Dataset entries
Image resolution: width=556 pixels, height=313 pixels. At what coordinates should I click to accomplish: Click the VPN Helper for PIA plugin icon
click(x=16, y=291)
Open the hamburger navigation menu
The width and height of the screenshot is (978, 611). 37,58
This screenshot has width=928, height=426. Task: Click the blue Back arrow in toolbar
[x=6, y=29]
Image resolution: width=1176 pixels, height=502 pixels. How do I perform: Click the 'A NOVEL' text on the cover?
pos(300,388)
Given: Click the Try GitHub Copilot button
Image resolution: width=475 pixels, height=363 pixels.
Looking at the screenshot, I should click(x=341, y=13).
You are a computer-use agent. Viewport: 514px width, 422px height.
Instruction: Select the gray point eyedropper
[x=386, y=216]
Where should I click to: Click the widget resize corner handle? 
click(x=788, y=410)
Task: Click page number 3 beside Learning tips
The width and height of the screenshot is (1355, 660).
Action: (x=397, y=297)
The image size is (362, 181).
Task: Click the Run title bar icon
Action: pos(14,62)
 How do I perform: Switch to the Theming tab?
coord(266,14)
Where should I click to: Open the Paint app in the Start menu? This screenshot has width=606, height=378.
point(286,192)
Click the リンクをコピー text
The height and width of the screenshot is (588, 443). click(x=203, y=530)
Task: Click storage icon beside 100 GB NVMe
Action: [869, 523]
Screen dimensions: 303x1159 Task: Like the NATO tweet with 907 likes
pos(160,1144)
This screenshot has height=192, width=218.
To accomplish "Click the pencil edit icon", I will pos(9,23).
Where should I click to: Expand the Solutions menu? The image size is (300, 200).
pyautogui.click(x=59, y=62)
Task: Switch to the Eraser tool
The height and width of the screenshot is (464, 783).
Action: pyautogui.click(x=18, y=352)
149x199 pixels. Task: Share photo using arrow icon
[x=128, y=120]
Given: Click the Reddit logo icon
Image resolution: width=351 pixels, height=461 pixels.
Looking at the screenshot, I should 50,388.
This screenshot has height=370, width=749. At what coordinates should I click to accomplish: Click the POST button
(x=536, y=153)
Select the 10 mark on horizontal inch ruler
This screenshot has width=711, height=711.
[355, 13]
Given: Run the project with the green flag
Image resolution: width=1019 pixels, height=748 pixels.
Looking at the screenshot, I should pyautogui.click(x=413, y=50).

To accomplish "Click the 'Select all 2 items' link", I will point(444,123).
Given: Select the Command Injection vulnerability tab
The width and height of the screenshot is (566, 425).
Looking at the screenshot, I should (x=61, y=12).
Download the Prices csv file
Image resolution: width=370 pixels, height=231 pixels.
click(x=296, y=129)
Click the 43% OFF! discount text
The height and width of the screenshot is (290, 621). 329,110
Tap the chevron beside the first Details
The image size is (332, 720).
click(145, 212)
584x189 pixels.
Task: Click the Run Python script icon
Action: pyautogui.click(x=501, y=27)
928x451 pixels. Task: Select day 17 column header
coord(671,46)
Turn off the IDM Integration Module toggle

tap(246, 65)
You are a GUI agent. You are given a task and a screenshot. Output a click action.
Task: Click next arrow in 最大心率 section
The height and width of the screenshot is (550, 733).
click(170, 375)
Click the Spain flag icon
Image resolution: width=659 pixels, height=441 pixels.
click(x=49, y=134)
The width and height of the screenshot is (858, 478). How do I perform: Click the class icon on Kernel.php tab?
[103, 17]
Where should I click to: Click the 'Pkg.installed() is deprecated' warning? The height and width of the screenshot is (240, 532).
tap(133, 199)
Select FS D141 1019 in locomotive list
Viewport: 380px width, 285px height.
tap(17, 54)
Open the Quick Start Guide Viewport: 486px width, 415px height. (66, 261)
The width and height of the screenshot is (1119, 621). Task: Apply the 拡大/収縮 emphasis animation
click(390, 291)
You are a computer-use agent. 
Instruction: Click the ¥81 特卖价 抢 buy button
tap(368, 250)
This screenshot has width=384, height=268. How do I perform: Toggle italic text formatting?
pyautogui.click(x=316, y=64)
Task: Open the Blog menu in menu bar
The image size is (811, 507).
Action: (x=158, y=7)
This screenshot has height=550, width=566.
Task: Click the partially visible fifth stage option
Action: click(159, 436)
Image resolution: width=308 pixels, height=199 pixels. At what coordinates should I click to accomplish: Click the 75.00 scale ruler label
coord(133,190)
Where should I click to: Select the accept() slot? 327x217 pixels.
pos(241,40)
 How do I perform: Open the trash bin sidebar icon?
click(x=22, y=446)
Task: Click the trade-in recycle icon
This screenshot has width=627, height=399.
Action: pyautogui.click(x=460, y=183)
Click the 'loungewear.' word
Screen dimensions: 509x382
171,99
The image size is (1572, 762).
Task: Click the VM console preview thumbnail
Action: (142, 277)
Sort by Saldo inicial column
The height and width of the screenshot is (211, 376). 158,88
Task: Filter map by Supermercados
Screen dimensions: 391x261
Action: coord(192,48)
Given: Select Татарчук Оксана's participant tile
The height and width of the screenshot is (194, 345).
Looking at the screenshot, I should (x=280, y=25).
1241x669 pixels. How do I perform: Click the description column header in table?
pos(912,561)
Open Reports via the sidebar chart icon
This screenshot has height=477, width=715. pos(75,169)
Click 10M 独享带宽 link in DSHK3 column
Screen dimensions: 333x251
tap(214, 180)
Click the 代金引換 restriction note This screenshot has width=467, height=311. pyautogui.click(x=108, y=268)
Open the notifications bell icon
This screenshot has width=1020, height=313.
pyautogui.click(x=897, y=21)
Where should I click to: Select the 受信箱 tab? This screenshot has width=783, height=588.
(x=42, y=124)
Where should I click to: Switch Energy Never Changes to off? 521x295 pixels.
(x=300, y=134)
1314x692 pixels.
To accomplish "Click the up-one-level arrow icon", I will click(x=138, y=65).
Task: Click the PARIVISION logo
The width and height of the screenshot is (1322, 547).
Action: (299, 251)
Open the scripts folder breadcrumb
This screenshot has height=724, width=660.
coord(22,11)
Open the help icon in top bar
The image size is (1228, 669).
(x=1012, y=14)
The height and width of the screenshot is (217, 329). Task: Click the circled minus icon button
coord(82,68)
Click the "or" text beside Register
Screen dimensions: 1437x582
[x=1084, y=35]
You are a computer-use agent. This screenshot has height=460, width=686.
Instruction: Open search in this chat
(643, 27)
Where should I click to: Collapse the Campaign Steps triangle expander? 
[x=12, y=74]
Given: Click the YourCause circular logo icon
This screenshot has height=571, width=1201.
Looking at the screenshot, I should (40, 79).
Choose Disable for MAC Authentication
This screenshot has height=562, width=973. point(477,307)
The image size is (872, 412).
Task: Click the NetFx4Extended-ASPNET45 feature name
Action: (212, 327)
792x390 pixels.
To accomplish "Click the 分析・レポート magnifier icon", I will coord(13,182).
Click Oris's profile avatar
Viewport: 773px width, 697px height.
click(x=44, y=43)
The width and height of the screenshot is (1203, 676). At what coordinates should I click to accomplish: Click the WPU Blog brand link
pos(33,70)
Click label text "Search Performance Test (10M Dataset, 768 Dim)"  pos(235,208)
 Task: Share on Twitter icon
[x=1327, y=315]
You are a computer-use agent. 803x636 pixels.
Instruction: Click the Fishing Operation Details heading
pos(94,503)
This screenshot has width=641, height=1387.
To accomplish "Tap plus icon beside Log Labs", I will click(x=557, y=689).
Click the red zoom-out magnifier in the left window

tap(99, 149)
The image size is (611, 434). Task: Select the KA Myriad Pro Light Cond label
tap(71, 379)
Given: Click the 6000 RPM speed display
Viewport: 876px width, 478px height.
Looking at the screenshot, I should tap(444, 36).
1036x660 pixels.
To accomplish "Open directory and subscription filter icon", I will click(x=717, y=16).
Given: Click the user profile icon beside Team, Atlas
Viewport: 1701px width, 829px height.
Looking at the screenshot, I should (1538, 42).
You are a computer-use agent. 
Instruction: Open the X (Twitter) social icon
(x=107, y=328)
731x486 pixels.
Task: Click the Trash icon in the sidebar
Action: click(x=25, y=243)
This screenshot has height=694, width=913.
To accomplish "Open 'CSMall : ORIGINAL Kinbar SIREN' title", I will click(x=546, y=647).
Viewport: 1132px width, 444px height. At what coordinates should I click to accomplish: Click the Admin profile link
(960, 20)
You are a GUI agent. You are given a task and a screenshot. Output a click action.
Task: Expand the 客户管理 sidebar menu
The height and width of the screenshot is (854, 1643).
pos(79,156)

- **BRIEF**
Tally the lines of the records that contain the word "computer", then give only the tally.

- **SOLUTION TO THE EXERCISE**
5